Watching the American Vice-Presidential debate last night, I was struck by Paul Ryan’s bizarre segue from an accusation about Romney wanting to let the Detroit auto industry go bankrupt to a story about an act of charity by Romney. Here’s a transcript of that Paul Ryan answer (posted by Daniel Sinker, who thought it was “mind-bendingly awful“):
Mitt Romney’s a car guy. They keep misquoting him, but let me tell you about the Mitt Romney I know. This is a guy who — I was talking to a family in Northborough, Massachusetts the other day, Cheryl and Mark Nixon. Their kids were hit in a car crash, four of them — two of them, Rob and Reid, were paralyzed. The Romneys didn’t know them. They went to the same church. They never met before.
Mitt asked if he could come over on Christmas. He brought his boys, his wife and gifts. Later on he said, I know you’re struggling, Mark. Don’t worry about their college; I’ll pay for it.
When Mark told me this story — because you know what, Mitt Romney doesn’t tell these stories.

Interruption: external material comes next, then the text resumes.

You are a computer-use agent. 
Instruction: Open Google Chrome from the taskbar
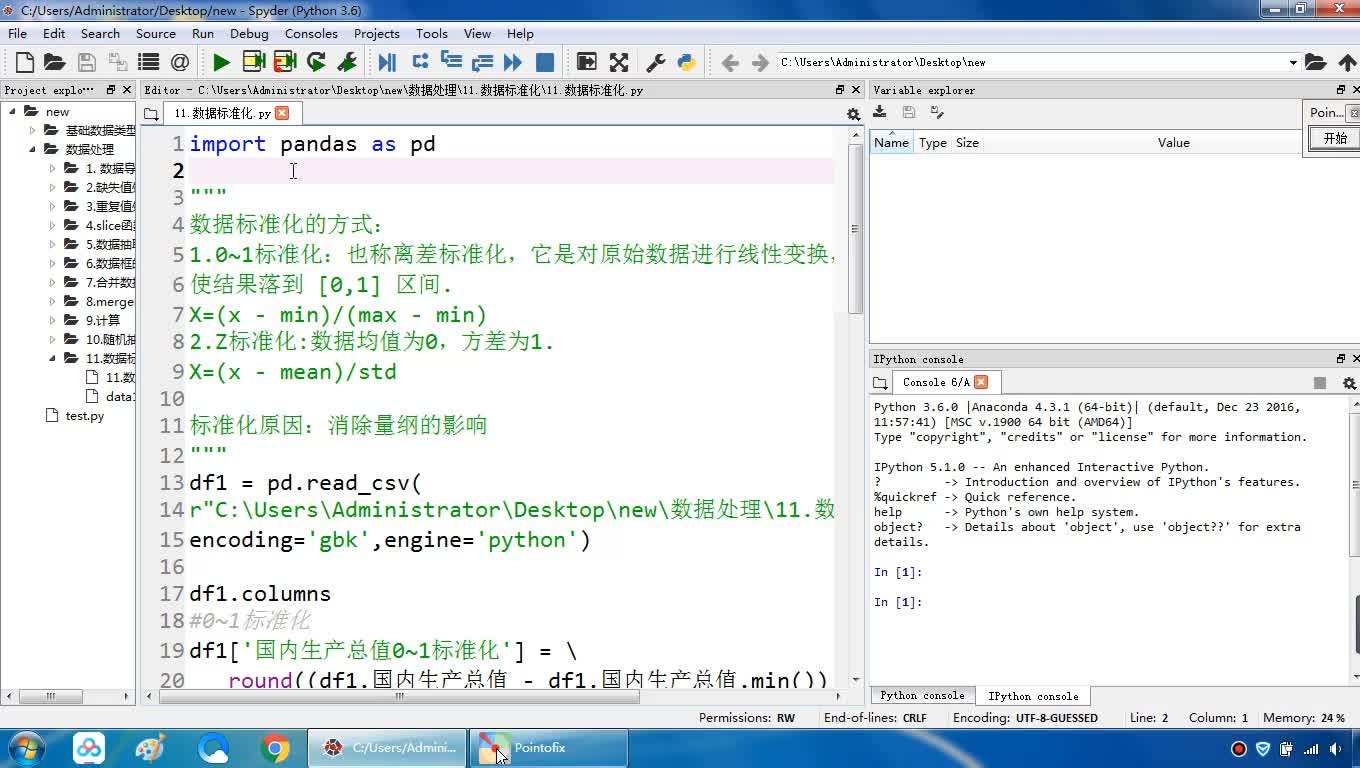click(275, 748)
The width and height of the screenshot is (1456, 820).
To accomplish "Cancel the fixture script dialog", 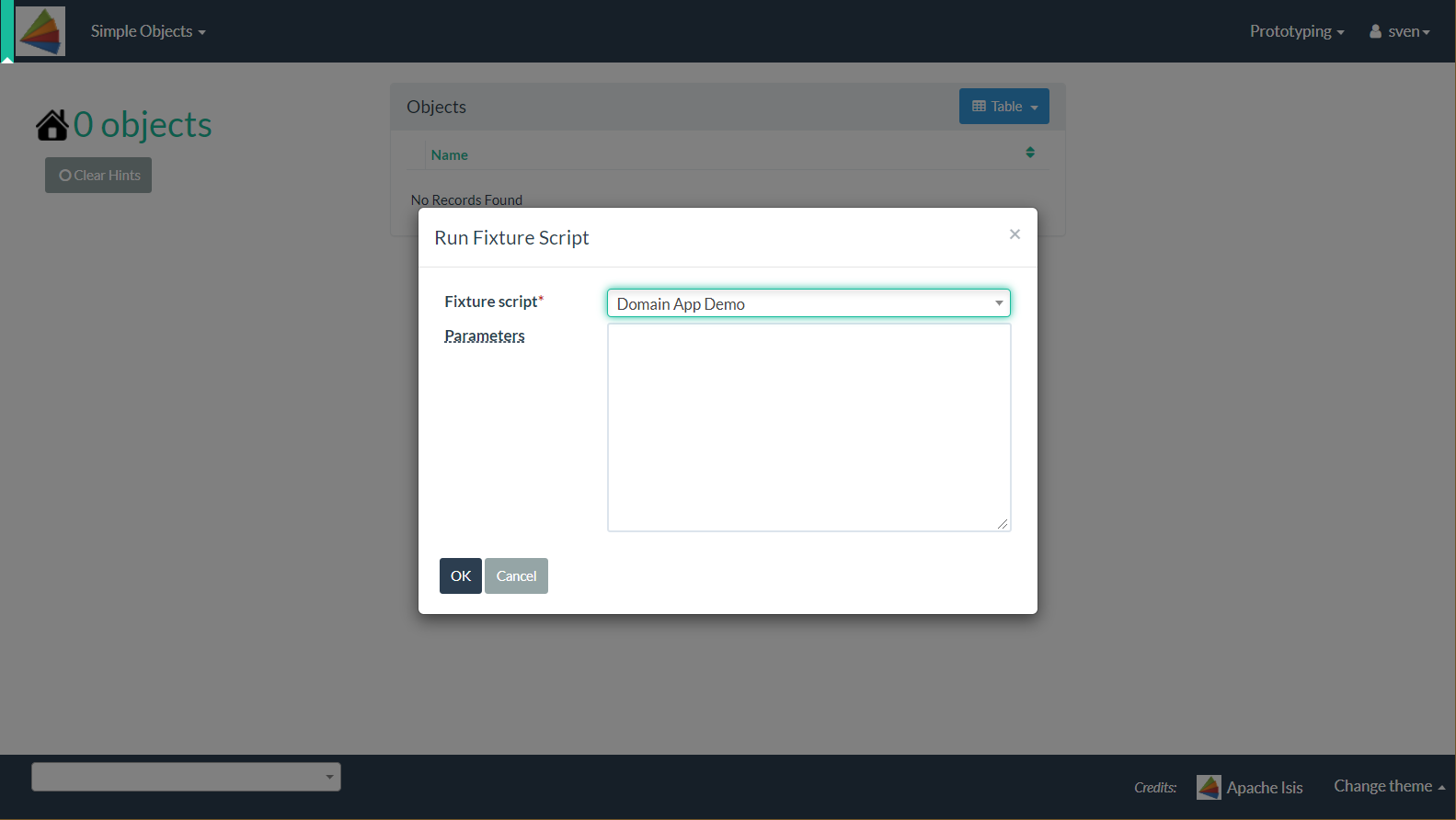I will click(x=516, y=576).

The Nixons told this story. When he told me this story, he said it wasn’t the help — the cash help; it’s that he gave his time, and he has consistently. This is a man who gave 30 percent of his income to charity, more than the two of us combined. Mitt Romney’s a good man. He cares about a hundred percent of Americans in this country.
Even leaving aside how inadequate “he’s a car guy” is as a response to a question about the auto bailout, and leaving aside Sinker’s question, “what sociopathic debate coach thought it was OK to tell an anecdote about a car crash to a man who lost his wife and daughter in one?” Biden’s answer reminded people that he knows a thing or two about the aftermath of accidents, and perhaps his personal experience is why he pursued that line of response.
But I was waiting for Biden to ask, “So is Mitt Romney going to step in and personally pay for the college education of every kid in every struggling family in America? For a hundred percent of Americans, as you say? Because that’s what this debate is about—not about people lucky enough to go to the same church as a rich politician and unlucky enough to have a very visible tragedy that draws his generous attention. The financial crisis was like a car crash for the whole country, and we still haven’t finished recovering, and not even Mitt Romney is personally rich enough to foot the bill to get everyone on their feet. That’s why we’re talking about what society can do if we care about one hundred percent of people. What government can do. What we can do, together.”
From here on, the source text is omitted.